An approach to optimize inference of the DIART speaker diarization pipeline
Roman Aperdannier, Sigurd Schacht, Alexander Piazza
TL;DR
The paper addresses the need for low-latency online speaker diarization by targeting the embedding component of the DIART pipeline. It systematically applies classical inference-optimization techniques—knowledge distillation, pruning, layer fusion, quantization, and ONNX export—to the pyannote/embedding model and evaluates effects on latency and diarization error. Key findings show that knowledge distillation reduces latency but increases DER, while layer fusion and int8 quantization reduce latency with minimal DER impact; pruning offers little latency gain, and ONNX conversion can worsen latency.

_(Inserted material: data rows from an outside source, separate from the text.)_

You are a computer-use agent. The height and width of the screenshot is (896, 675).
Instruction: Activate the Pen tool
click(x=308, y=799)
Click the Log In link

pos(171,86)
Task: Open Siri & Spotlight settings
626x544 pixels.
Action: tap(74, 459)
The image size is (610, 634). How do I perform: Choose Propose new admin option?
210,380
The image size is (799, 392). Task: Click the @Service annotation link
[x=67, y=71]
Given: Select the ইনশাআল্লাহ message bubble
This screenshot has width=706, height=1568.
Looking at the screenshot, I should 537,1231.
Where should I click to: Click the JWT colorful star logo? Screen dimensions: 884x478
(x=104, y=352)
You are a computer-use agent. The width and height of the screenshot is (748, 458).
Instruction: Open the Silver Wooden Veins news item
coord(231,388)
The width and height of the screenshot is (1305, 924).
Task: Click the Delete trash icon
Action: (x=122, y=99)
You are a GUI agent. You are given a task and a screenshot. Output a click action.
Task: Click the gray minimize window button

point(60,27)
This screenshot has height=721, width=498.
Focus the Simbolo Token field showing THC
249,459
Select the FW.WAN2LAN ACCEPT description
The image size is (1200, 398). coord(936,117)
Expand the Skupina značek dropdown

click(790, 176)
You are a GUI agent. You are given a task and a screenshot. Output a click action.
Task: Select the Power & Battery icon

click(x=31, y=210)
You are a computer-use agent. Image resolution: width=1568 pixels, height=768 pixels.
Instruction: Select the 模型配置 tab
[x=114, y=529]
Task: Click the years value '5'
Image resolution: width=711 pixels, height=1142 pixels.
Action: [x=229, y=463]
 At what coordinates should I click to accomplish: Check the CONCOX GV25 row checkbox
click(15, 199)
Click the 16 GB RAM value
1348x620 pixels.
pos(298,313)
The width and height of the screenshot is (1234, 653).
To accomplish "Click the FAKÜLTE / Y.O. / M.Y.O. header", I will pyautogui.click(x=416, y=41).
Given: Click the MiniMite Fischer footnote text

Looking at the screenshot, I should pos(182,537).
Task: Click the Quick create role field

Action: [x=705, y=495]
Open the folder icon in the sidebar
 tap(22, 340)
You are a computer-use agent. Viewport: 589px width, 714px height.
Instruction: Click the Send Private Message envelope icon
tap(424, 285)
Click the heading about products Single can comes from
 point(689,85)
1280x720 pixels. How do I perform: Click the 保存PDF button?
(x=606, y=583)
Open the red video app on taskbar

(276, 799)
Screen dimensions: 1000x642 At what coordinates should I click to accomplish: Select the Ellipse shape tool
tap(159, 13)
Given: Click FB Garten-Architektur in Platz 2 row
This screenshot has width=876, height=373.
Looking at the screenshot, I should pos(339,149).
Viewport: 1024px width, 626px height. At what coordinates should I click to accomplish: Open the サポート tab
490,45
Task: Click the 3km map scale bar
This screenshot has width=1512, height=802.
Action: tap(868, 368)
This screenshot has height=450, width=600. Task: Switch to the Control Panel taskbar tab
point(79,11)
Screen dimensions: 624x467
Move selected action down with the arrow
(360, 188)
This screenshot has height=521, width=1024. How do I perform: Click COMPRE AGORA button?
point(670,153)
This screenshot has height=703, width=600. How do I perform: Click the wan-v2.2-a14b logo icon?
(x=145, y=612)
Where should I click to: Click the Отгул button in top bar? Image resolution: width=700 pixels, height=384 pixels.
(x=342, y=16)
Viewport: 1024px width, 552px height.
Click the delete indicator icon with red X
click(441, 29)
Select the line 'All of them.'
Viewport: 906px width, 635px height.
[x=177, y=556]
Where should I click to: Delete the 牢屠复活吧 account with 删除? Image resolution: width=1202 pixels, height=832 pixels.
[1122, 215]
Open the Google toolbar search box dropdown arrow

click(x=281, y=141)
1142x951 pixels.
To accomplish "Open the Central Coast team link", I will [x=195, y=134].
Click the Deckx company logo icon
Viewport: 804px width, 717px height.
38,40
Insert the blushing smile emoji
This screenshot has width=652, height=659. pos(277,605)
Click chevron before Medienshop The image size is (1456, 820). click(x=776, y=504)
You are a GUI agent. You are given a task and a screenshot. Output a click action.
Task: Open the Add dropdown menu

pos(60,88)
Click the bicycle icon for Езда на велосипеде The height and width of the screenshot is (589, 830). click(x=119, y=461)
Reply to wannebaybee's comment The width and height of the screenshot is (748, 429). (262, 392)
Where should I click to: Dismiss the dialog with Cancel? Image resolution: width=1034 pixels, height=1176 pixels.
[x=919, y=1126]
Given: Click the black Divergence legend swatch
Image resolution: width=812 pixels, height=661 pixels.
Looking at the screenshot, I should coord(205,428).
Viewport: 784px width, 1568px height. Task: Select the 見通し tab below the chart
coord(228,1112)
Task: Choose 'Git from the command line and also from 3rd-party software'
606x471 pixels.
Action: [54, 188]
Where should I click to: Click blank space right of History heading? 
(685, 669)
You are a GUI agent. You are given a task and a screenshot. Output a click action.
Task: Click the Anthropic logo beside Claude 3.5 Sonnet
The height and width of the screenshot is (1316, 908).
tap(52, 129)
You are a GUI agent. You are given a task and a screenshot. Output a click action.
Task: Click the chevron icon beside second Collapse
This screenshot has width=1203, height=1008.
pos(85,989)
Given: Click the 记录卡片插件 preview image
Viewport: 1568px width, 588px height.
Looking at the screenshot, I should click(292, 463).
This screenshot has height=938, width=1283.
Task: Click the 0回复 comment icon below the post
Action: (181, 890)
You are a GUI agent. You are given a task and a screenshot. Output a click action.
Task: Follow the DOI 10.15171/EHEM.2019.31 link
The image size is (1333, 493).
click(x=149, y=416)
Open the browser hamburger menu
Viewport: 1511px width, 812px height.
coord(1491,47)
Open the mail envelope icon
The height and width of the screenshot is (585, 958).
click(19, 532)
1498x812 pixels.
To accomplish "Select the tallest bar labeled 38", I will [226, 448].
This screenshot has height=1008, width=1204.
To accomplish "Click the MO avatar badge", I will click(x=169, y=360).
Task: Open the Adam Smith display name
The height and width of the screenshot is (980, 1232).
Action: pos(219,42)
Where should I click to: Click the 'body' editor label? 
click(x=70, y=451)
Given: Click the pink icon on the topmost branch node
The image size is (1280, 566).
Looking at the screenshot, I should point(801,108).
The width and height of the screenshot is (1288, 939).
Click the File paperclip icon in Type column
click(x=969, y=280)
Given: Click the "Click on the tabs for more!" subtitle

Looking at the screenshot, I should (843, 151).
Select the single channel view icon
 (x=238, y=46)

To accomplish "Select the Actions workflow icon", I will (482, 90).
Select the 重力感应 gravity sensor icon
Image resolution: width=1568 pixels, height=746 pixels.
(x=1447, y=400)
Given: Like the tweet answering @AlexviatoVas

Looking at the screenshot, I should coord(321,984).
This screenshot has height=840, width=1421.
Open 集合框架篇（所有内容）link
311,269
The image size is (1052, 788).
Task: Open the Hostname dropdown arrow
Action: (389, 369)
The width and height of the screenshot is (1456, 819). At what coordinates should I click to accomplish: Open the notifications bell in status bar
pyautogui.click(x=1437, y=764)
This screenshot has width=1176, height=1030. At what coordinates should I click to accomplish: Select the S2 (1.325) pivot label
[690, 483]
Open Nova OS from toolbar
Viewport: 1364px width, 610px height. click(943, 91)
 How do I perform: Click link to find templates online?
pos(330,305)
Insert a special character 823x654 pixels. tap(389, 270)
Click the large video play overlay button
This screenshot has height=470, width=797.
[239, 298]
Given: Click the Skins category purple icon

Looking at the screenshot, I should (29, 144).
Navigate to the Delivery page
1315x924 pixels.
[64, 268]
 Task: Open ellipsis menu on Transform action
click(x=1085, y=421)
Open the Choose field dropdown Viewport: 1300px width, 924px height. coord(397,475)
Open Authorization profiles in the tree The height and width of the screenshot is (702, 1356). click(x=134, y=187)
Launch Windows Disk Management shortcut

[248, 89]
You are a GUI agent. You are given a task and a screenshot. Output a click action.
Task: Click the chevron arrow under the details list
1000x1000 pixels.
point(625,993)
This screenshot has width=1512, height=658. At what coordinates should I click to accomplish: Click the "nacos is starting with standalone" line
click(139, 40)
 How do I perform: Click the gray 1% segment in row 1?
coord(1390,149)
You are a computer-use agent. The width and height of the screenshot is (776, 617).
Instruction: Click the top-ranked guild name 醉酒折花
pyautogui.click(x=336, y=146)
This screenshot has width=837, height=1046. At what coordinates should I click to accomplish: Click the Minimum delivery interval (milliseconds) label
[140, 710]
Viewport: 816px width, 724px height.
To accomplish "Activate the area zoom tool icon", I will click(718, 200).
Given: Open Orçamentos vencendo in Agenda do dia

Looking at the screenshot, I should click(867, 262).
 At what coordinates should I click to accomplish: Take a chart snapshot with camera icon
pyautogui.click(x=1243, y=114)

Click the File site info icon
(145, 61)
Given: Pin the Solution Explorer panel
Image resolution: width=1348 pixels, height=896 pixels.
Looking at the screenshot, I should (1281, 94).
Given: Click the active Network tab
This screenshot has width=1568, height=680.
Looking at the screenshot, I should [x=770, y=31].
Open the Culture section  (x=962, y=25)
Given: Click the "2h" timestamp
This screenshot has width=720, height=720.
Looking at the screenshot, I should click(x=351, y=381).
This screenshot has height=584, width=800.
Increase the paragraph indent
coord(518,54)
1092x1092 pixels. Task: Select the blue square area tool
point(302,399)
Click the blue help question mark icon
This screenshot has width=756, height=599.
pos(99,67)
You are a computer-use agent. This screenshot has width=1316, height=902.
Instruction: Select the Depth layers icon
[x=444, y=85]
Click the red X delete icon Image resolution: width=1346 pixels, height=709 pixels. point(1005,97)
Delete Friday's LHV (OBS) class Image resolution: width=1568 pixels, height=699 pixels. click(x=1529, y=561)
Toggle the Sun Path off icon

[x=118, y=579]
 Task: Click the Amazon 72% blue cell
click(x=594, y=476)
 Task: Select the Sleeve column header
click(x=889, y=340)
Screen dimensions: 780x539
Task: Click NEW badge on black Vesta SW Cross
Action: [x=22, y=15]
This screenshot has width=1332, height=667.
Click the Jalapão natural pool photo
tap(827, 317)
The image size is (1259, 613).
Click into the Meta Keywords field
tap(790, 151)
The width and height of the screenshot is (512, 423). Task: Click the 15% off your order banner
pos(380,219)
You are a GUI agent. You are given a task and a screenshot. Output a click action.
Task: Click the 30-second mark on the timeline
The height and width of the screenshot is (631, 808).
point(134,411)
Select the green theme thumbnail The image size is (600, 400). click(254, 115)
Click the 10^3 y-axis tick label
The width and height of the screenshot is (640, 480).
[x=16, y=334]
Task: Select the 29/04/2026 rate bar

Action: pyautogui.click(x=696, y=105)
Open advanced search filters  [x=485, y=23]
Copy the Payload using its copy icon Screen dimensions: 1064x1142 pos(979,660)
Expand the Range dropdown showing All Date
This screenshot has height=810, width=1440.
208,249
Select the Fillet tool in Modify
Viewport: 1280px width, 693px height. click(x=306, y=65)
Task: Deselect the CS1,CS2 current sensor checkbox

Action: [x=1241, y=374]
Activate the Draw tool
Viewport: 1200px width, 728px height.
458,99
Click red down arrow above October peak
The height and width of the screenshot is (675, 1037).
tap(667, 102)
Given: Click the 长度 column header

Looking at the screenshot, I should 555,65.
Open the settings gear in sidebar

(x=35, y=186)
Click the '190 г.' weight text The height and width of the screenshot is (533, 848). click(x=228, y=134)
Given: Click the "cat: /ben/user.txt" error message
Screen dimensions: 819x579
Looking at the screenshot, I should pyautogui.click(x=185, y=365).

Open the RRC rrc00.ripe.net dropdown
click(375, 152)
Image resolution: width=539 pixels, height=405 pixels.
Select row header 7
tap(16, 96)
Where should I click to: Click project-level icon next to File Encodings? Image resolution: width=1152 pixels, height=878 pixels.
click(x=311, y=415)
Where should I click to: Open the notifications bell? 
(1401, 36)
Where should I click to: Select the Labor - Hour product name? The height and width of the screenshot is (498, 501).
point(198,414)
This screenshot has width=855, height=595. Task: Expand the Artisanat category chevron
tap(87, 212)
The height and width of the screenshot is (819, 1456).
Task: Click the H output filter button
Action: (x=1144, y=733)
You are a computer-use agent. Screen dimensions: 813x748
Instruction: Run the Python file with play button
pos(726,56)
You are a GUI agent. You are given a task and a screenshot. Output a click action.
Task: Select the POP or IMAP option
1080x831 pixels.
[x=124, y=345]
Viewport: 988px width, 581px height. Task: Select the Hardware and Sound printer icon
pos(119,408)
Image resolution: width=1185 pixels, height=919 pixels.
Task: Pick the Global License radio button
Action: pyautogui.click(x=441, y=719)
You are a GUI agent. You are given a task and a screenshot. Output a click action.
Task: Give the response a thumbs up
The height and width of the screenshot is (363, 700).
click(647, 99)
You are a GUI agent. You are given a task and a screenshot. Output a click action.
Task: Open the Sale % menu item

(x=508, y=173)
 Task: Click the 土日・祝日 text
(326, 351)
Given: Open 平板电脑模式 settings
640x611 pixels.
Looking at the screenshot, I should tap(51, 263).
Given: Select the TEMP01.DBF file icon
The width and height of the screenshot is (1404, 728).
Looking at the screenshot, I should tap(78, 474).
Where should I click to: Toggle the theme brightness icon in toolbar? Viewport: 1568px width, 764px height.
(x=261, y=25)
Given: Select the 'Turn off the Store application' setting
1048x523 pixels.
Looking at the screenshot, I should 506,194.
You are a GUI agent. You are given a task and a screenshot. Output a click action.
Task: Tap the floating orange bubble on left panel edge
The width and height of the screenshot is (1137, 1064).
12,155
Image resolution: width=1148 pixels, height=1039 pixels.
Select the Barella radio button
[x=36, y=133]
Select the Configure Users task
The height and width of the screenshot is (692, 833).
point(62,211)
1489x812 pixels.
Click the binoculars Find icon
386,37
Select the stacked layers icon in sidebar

The results guide practical deployment by highlighting favorable trade-offs (distillation, fusion, quantization) and indicate future work in improving distillation data and understanding ONNX-related latency behavior.
Abstract
Speaker diarization answers the question "who spoke when" for an audio file. In some diarization scenarios, low latency is required for transcription. Speaker diarization with low latency is referred to as online speaker diarization. The DIART pipeline is an online speaker diarization system. It consists of a segmentation and an embedding model. The embedding model has the largest share of the overall latency. The aim of this paper is to optimize the inference latency of the DIART pipeline. Different inference optimization methods such as knowledge distilation, pruning, quantization and layer fusion are applied to the embedding model of the pipeline. It turns out that knowledge distillation optimizes the latency, but has a negative effect on the accuracy. Quantization and layer fusion also have a positive influence on the latency without worsening the accuracy. Pruning, on the other hand, does not improve latency.